__What the exercise asks__. Could you retype every entry below exactly as written?

__Source information__.
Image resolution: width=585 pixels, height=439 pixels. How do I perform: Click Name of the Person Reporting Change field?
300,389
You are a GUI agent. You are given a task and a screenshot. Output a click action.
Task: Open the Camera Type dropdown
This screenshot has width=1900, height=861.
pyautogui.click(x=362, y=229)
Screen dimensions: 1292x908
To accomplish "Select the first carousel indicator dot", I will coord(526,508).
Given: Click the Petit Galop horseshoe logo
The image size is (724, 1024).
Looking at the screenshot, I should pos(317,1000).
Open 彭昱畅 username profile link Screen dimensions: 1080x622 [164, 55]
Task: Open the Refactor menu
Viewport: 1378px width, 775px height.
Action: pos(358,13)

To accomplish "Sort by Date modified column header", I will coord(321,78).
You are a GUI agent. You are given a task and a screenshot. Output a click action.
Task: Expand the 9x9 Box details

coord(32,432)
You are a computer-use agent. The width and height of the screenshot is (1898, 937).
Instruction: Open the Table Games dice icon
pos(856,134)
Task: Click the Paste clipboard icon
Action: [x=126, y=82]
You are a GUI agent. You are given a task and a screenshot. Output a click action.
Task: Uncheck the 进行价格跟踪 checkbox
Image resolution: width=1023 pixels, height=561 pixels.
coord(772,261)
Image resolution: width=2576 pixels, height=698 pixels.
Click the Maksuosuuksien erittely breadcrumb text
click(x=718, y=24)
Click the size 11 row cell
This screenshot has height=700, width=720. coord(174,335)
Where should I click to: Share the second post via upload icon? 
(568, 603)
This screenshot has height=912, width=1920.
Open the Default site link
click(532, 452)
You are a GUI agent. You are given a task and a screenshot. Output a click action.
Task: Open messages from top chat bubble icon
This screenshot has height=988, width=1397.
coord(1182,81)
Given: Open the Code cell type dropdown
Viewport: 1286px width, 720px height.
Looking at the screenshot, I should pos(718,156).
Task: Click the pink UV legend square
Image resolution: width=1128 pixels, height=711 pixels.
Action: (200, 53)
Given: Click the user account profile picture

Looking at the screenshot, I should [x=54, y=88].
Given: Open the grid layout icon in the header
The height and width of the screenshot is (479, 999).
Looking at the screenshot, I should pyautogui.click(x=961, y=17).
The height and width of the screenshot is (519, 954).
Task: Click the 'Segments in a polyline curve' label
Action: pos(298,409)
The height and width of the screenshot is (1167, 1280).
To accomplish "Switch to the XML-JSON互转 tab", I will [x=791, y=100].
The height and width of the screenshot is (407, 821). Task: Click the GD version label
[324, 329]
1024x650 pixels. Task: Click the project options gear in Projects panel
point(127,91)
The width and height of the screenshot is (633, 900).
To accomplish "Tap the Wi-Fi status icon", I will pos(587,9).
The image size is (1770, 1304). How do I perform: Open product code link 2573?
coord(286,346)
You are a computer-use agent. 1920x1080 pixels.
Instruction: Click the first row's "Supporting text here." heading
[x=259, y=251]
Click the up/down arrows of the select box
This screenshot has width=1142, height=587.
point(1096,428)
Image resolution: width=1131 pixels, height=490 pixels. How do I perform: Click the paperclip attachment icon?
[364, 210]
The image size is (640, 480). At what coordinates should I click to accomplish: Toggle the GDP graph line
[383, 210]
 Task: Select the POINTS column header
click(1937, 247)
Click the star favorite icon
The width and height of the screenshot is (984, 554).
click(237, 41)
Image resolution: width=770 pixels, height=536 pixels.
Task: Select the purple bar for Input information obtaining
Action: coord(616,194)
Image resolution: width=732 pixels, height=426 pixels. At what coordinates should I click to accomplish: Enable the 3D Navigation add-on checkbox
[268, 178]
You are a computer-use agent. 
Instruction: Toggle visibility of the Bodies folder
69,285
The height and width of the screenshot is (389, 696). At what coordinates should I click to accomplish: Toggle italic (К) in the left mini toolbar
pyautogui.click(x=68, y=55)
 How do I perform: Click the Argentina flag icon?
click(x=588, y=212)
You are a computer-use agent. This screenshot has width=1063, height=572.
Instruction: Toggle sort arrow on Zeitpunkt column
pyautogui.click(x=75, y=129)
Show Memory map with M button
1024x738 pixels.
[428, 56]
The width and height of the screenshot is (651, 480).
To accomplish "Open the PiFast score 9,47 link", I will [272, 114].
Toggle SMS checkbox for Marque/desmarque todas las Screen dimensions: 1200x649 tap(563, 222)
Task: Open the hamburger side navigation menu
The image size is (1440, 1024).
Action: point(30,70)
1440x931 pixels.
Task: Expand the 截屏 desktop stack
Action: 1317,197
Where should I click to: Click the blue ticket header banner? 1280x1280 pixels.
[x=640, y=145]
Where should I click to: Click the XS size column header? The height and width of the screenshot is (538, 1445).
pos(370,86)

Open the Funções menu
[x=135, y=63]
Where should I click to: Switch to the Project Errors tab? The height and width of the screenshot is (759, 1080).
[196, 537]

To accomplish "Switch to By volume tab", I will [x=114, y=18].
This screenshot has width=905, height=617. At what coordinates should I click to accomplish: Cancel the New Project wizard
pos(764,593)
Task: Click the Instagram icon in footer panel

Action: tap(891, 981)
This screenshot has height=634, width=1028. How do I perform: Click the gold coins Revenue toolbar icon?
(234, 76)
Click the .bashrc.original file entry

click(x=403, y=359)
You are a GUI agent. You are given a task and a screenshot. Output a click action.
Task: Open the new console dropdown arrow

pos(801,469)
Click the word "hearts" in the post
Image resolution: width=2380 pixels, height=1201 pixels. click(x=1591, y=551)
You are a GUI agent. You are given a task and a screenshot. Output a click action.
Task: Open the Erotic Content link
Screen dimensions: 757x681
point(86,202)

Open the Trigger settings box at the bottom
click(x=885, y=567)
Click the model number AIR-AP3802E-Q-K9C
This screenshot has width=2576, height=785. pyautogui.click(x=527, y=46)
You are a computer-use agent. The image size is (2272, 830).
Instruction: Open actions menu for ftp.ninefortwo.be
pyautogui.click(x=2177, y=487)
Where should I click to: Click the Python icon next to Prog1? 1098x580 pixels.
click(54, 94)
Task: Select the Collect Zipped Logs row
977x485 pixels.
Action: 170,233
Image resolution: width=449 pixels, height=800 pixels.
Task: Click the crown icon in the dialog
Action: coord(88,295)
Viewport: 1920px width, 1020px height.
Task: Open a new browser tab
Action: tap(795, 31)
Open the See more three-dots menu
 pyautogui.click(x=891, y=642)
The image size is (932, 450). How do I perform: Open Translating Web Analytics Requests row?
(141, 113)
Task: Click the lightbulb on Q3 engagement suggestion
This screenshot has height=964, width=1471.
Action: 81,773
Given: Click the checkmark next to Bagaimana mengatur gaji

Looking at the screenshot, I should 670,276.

__Expected output__.
Image resolution: width=585 pixels, height=439 pixels. How do I perform: Click Name of the Person Reporting Change field?
300,389
You are a GUI agent. You are given a task and a screenshot. Output a click action.
Task: Open the Camera Type dropdown
This screenshot has width=1900, height=861.
pyautogui.click(x=362, y=229)
Screen dimensions: 1292x908
To accomplish "Select the first carousel indicator dot", I will coord(526,508).
Given: Click the Petit Galop horseshoe logo
The image size is (724, 1024).
Looking at the screenshot, I should pos(317,1000).
Open 彭昱畅 username profile link Screen dimensions: 1080x622 [164, 55]
Task: Open the Refactor menu
Viewport: 1378px width, 775px height.
Action: pos(358,13)

To accomplish "Sort by Date modified column header", I will coord(321,78).
You are a GUI agent. You are given a task and a screenshot. Output a click action.
Task: Expand the 9x9 Box details

coord(32,432)
You are a computer-use agent. The width and height of the screenshot is (1898, 937).
Instruction: Open the Table Games dice icon
pos(856,134)
Task: Click the Paste clipboard icon
Action: [x=126, y=82]
You are a GUI agent. You are given a task and a screenshot. Output a click action.
Task: Uncheck the 进行价格跟踪 checkbox
Image resolution: width=1023 pixels, height=561 pixels.
coord(772,261)
Image resolution: width=2576 pixels, height=698 pixels.
Click the Maksuosuuksien erittely breadcrumb text
click(x=718, y=24)
Click the size 11 row cell
This screenshot has height=700, width=720. coord(174,335)
Where should I click to: Share the second post via upload icon? 
(568, 603)
This screenshot has height=912, width=1920.
Open the Default site link
click(532, 452)
You are a GUI agent. You are given a task and a screenshot. Output a click action.
Task: Open messages from top chat bubble icon
This screenshot has height=988, width=1397.
coord(1182,81)
Given: Open the Code cell type dropdown
Viewport: 1286px width, 720px height.
Looking at the screenshot, I should pos(718,156).
Task: Click the pink UV legend square
Image resolution: width=1128 pixels, height=711 pixels.
Action: (200, 53)
Given: Click the user account profile picture

Looking at the screenshot, I should [x=54, y=88].
Given: Open the grid layout icon in the header
The height and width of the screenshot is (479, 999).
Looking at the screenshot, I should pyautogui.click(x=961, y=17).
The height and width of the screenshot is (519, 954).
Task: Click the 'Segments in a polyline curve' label
Action: pos(298,409)
The height and width of the screenshot is (1167, 1280).
To accomplish "Switch to the XML-JSON互转 tab", I will [x=791, y=100].
The height and width of the screenshot is (407, 821). Task: Click the GD version label
[324, 329]
1024x650 pixels. Task: Click the project options gear in Projects panel
point(127,91)
The width and height of the screenshot is (633, 900).
To accomplish "Tap the Wi-Fi status icon", I will pos(587,9).
The image size is (1770, 1304). How do I perform: Open product code link 2573?
coord(286,346)
You are a computer-use agent. 1920x1080 pixels.
Instruction: Click the first row's "Supporting text here." heading
[x=259, y=251]
Click the up/down arrows of the select box
This screenshot has width=1142, height=587.
point(1096,428)
Image resolution: width=1131 pixels, height=490 pixels. How do I perform: Click the paperclip attachment icon?
[364, 210]
The image size is (640, 480). At what coordinates should I click to accomplish: Toggle the GDP graph line
[383, 210]
 Task: Select the POINTS column header
click(1937, 247)
Click the star favorite icon
The width and height of the screenshot is (984, 554).
click(237, 41)
Image resolution: width=770 pixels, height=536 pixels.
Task: Select the purple bar for Input information obtaining
Action: coord(616,194)
Image resolution: width=732 pixels, height=426 pixels. At what coordinates should I click to accomplish: Enable the 3D Navigation add-on checkbox
[268, 178]
You are a computer-use agent. 
Instruction: Toggle visibility of the Bodies folder
69,285
The height and width of the screenshot is (389, 696). At what coordinates should I click to accomplish: Toggle italic (К) in the left mini toolbar
pyautogui.click(x=68, y=55)
 How do I perform: Click the Argentina flag icon?
click(x=588, y=212)
You are a computer-use agent. This screenshot has width=1063, height=572.
Instruction: Toggle sort arrow on Zeitpunkt column
pyautogui.click(x=75, y=129)
Show Memory map with M button
1024x738 pixels.
[428, 56]
The width and height of the screenshot is (651, 480).
To accomplish "Open the PiFast score 9,47 link", I will [272, 114].
Toggle SMS checkbox for Marque/desmarque todas las Screen dimensions: 1200x649 tap(563, 222)
Task: Open the hamburger side navigation menu
The image size is (1440, 1024).
Action: point(30,70)
1440x931 pixels.
Task: Expand the 截屏 desktop stack
Action: 1317,197
Where should I click to: Click the blue ticket header banner? 1280x1280 pixels.
[x=640, y=145]
Where should I click to: Click the XS size column header? The height and width of the screenshot is (538, 1445).
pos(370,86)

Open the Funções menu
[x=135, y=63]
Where should I click to: Switch to the Project Errors tab? The height and width of the screenshot is (759, 1080).
[196, 537]

To accomplish "Switch to By volume tab", I will [x=114, y=18].
This screenshot has width=905, height=617. At what coordinates should I click to accomplish: Cancel the New Project wizard
pos(764,593)
Task: Click the Instagram icon in footer panel

Action: tap(891, 981)
This screenshot has height=634, width=1028. How do I perform: Click the gold coins Revenue toolbar icon?
(234, 76)
Click the .bashrc.original file entry

click(x=403, y=359)
You are a GUI agent. You are given a task and a screenshot. Output a click action.
Task: Open the new console dropdown arrow

pos(801,469)
Click the word "hearts" in the post
Image resolution: width=2380 pixels, height=1201 pixels. click(x=1591, y=551)
You are a GUI agent. You are given a task and a screenshot. Output a click action.
Task: Open the Erotic Content link
Screen dimensions: 757x681
point(86,202)

Open the Trigger settings box at the bottom
click(x=885, y=567)
Click the model number AIR-AP3802E-Q-K9C
This screenshot has width=2576, height=785. pyautogui.click(x=527, y=46)
You are a computer-use agent. The image size is (2272, 830).
Instruction: Open actions menu for ftp.ninefortwo.be
pyautogui.click(x=2177, y=487)
Where should I click to: Click the Python icon next to Prog1? 1098x580 pixels.
click(54, 94)
Task: Select the Collect Zipped Logs row
977x485 pixels.
Action: 170,233
Image resolution: width=449 pixels, height=800 pixels.
Task: Click the crown icon in the dialog
Action: coord(88,295)
Viewport: 1920px width, 1020px height.
Task: Open a new browser tab
Action: tap(795, 31)
Open the See more three-dots menu
 pyautogui.click(x=891, y=642)
The image size is (932, 450). How do I perform: Open Translating Web Analytics Requests row?
(141, 113)
Task: Click the lightbulb on Q3 engagement suggestion
This screenshot has height=964, width=1471.
Action: 81,773
Given: Click the checkmark next to Bagaimana mengatur gaji

Looking at the screenshot, I should 670,276.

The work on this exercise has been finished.